→ **EXERCISE AIM**
Once you have read the data below, write it all out exactly.

→ **GIVEN INFORMATION**
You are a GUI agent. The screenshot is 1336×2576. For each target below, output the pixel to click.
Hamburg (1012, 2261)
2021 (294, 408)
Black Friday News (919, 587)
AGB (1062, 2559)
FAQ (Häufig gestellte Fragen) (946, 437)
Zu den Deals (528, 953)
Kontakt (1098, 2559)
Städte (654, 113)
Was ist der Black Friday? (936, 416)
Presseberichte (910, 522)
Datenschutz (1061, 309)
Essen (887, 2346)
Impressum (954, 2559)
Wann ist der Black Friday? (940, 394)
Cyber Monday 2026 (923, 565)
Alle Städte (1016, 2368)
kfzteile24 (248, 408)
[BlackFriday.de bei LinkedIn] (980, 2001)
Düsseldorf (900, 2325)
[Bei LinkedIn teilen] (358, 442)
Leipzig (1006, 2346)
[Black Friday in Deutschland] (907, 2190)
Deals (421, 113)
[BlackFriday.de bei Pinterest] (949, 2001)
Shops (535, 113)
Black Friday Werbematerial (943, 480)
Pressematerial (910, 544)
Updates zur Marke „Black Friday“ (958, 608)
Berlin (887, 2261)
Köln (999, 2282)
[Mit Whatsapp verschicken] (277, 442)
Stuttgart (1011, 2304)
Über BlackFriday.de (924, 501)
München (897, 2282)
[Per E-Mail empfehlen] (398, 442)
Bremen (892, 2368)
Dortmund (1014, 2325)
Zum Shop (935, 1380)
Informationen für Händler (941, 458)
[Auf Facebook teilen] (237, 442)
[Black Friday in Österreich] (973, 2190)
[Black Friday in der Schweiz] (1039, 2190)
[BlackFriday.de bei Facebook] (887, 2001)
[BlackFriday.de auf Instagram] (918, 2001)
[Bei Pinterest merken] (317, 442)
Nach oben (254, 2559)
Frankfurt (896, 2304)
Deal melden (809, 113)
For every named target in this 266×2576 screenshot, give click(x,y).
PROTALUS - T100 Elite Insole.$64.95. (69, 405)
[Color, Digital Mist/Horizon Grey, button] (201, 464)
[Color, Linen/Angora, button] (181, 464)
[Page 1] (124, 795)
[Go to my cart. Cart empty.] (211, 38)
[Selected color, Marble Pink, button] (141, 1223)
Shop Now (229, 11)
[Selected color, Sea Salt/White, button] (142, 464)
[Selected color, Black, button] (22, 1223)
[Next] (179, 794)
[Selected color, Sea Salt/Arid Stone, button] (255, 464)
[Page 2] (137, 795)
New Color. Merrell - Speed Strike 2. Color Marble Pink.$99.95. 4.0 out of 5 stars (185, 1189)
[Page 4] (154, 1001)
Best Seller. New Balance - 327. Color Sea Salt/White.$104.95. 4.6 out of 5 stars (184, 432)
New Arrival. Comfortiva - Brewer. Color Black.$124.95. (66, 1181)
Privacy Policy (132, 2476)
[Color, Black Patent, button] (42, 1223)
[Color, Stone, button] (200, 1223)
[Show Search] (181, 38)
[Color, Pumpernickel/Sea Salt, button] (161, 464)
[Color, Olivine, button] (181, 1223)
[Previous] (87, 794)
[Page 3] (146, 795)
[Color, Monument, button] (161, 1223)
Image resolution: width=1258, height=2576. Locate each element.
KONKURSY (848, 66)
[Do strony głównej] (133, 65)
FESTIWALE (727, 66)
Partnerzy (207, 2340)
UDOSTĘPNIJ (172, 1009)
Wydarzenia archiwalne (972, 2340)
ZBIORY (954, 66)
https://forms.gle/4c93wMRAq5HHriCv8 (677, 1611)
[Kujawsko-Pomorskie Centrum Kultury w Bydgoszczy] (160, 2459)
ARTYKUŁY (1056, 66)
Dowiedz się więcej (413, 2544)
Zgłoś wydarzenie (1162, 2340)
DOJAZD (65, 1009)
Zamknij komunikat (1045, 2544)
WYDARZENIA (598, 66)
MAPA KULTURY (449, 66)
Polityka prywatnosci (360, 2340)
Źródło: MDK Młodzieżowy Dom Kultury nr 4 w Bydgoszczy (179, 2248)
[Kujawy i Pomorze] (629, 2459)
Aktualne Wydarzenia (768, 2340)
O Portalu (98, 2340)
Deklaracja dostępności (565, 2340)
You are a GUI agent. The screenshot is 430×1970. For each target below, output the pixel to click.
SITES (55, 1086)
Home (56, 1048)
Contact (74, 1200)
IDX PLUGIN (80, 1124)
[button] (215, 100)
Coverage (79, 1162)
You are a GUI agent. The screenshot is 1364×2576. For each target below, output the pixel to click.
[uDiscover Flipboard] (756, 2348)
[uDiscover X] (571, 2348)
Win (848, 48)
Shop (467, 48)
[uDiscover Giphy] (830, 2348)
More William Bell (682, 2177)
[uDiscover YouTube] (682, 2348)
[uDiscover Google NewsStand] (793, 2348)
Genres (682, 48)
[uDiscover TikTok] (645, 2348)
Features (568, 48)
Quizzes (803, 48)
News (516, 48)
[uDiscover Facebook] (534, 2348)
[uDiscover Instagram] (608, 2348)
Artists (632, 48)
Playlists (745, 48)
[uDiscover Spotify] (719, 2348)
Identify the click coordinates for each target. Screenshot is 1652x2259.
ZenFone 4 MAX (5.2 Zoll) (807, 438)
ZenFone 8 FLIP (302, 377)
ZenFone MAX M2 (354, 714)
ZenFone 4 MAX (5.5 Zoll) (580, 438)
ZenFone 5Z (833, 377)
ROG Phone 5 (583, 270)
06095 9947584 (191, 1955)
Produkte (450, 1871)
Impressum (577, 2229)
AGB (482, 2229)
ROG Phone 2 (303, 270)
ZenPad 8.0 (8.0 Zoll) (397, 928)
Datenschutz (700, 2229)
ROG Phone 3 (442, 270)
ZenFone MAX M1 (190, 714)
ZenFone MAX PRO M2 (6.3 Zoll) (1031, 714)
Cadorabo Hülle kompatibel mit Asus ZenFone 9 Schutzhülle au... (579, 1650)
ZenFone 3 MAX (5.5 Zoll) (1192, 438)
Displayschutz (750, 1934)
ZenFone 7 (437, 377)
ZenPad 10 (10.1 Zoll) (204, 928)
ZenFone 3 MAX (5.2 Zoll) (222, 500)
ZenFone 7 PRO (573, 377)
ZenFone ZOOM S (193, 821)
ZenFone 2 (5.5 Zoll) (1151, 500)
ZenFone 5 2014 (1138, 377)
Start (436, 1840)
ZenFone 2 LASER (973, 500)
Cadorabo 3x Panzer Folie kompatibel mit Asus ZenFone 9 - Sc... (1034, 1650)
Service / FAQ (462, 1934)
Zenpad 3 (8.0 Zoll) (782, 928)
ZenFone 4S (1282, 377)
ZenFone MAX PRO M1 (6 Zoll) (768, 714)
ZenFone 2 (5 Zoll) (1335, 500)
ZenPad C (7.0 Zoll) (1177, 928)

→ **EXPECTED ANSWER**
You are a GUI agent. The screenshot is 1336×2576. For each target below, output the pixel to click.
Hamburg (1012, 2261)
2021 (294, 408)
Black Friday News (919, 587)
AGB (1062, 2559)
FAQ (Häufig gestellte Fragen) (946, 437)
Zu den Deals (528, 953)
Kontakt (1098, 2559)
Städte (654, 113)
Was ist der Black Friday? (936, 416)
Presseberichte (910, 522)
Datenschutz (1061, 309)
Essen (887, 2346)
Impressum (954, 2559)
Wann ist der Black Friday? (940, 394)
Cyber Monday 2026 (923, 565)
Alle Städte (1016, 2368)
kfzteile24 (248, 408)
[BlackFriday.de bei LinkedIn] (980, 2001)
Düsseldorf (900, 2325)
[Bei LinkedIn teilen] (358, 442)
Leipzig (1006, 2346)
[Black Friday in Deutschland] (907, 2190)
Deals (421, 113)
[BlackFriday.de bei Pinterest] (949, 2001)
Shops (535, 113)
Black Friday Werbematerial (943, 480)
Pressematerial (910, 544)
Updates zur Marke „Black Friday“ (958, 608)
Berlin (887, 2261)
Köln (999, 2282)
[Mit Whatsapp verschicken] (277, 442)
Stuttgart (1011, 2304)
Über BlackFriday.de (924, 501)
München (897, 2282)
[Per E-Mail empfehlen] (398, 442)
Bremen (892, 2368)
Dortmund (1014, 2325)
Zum Shop (935, 1380)
Informationen für Händler (941, 458)
[Auf Facebook teilen] (237, 442)
[Black Friday in Österreich] (973, 2190)
[Black Friday in der Schweiz] (1039, 2190)
[BlackFriday.de bei Facebook] (887, 2001)
[BlackFriday.de auf Instagram] (918, 2001)
[Bei Pinterest merken] (317, 442)
Nach oben (254, 2559)
Frankfurt (896, 2304)
Deal melden (809, 113)
For every named target in this 266×2576 screenshot, give click(x,y).
PROTALUS - T100 Elite Insole.$64.95. (69, 405)
[Color, Digital Mist/Horizon Grey, button] (201, 464)
[Color, Linen/Angora, button] (181, 464)
[Page 1] (124, 795)
[Go to my cart. Cart empty.] (211, 38)
[Selected color, Marble Pink, button] (141, 1223)
Shop Now (229, 11)
[Selected color, Sea Salt/White, button] (142, 464)
[Selected color, Black, button] (22, 1223)
[Next] (179, 794)
[Selected color, Sea Salt/Arid Stone, button] (255, 464)
[Page 2] (137, 795)
New Color. Merrell - Speed Strike 2. Color Marble Pink.$99.95. 4.0 out of 5 stars (185, 1189)
[Page 4] (154, 1001)
Best Seller. New Balance - 327. Color Sea Salt/White.$104.95. 4.6 out of 5 stars (184, 432)
New Arrival. Comfortiva - Brewer. Color Black.$124.95. (66, 1181)
Privacy Policy (132, 2476)
[Color, Black Patent, button] (42, 1223)
[Color, Stone, button] (200, 1223)
[Show Search] (181, 38)
[Color, Pumpernickel/Sea Salt, button] (161, 464)
[Color, Olivine, button] (181, 1223)
[Previous] (87, 794)
[Page 3] (146, 795)
[Color, Monument, button] (161, 1223)
Image resolution: width=1258, height=2576. Locate each element.
KONKURSY (848, 66)
[Do strony głównej] (133, 65)
FESTIWALE (727, 66)
Partnerzy (207, 2340)
UDOSTĘPNIJ (172, 1009)
Wydarzenia archiwalne (972, 2340)
ZBIORY (954, 66)
https://forms.gle/4c93wMRAq5HHriCv8 (677, 1611)
[Kujawsko-Pomorskie Centrum Kultury w Bydgoszczy] (160, 2459)
ARTYKUŁY (1056, 66)
Dowiedz się więcej (413, 2544)
Zgłoś wydarzenie (1162, 2340)
DOJAZD (65, 1009)
Zamknij komunikat (1045, 2544)
WYDARZENIA (598, 66)
MAPA KULTURY (449, 66)
Polityka prywatnosci (360, 2340)
Źródło: MDK Młodzieżowy Dom Kultury nr 4 w Bydgoszczy (179, 2248)
[Kujawy i Pomorze] (629, 2459)
Aktualne Wydarzenia (768, 2340)
O Portalu (98, 2340)
Deklaracja dostępności (565, 2340)
You are a GUI agent. The screenshot is 430×1970. For each target below, output the pixel to click.
SITES (55, 1086)
Home (56, 1048)
Contact (74, 1200)
IDX PLUGIN (80, 1124)
[button] (215, 100)
Coverage (79, 1162)
You are a GUI agent. The screenshot is 1364×2576. For each target below, output the pixel to click.
[uDiscover Flipboard] (756, 2348)
[uDiscover X] (571, 2348)
Win (848, 48)
Shop (467, 48)
[uDiscover Giphy] (830, 2348)
More William Bell (682, 2177)
[uDiscover YouTube] (682, 2348)
[uDiscover Google NewsStand] (793, 2348)
Genres (682, 48)
[uDiscover TikTok] (645, 2348)
Features (568, 48)
Quizzes (803, 48)
News (516, 48)
[uDiscover Facebook] (534, 2348)
[uDiscover Instagram] (608, 2348)
Artists (632, 48)
Playlists (745, 48)
[uDiscover Spotify] (719, 2348)
Identify the click coordinates for each target. Screenshot is 1652x2259.
ZenFone 4 MAX (5.2 Zoll) (807, 438)
ZenFone 8 FLIP (302, 377)
ZenFone MAX M2 (354, 714)
ZenFone 4 MAX (5.5 Zoll) (580, 438)
ZenFone 5Z (833, 377)
ROG Phone 5 (583, 270)
06095 9947584 (191, 1955)
Produkte (450, 1871)
Impressum (577, 2229)
AGB (482, 2229)
ROG Phone 2 (303, 270)
ZenPad 8.0 (8.0 Zoll) (397, 928)
Datenschutz (700, 2229)
ROG Phone 3 (442, 270)
ZenFone MAX M1 (190, 714)
ZenFone MAX PRO M2 (6.3 Zoll) (1031, 714)
Cadorabo Hülle kompatibel mit Asus ZenFone 9 Schutzhülle au... (579, 1650)
ZenFone 3 MAX (5.5 Zoll) (1192, 438)
Displayschutz (750, 1934)
ZenFone 7 (437, 377)
ZenPad 10 (10.1 Zoll) (204, 928)
ZenFone 3 MAX (5.2 Zoll) (222, 500)
ZenFone 7 PRO (573, 377)
ZenFone ZOOM S (193, 821)
ZenFone 2 (5.5 Zoll) (1151, 500)
ZenFone 5 2014 (1138, 377)
Start (436, 1840)
ZenFone 2 LASER (973, 500)
Cadorabo 3x Panzer Folie kompatibel mit Asus ZenFone 9 - Sc... (1034, 1650)
Service / FAQ (462, 1934)
Zenpad 3 (8.0 Zoll) (782, 928)
ZenFone 4S (1282, 377)
ZenFone MAX PRO M1 (6 Zoll) (768, 714)
ZenFone 2 (5 Zoll) (1335, 500)
ZenPad C (7.0 Zoll) (1177, 928)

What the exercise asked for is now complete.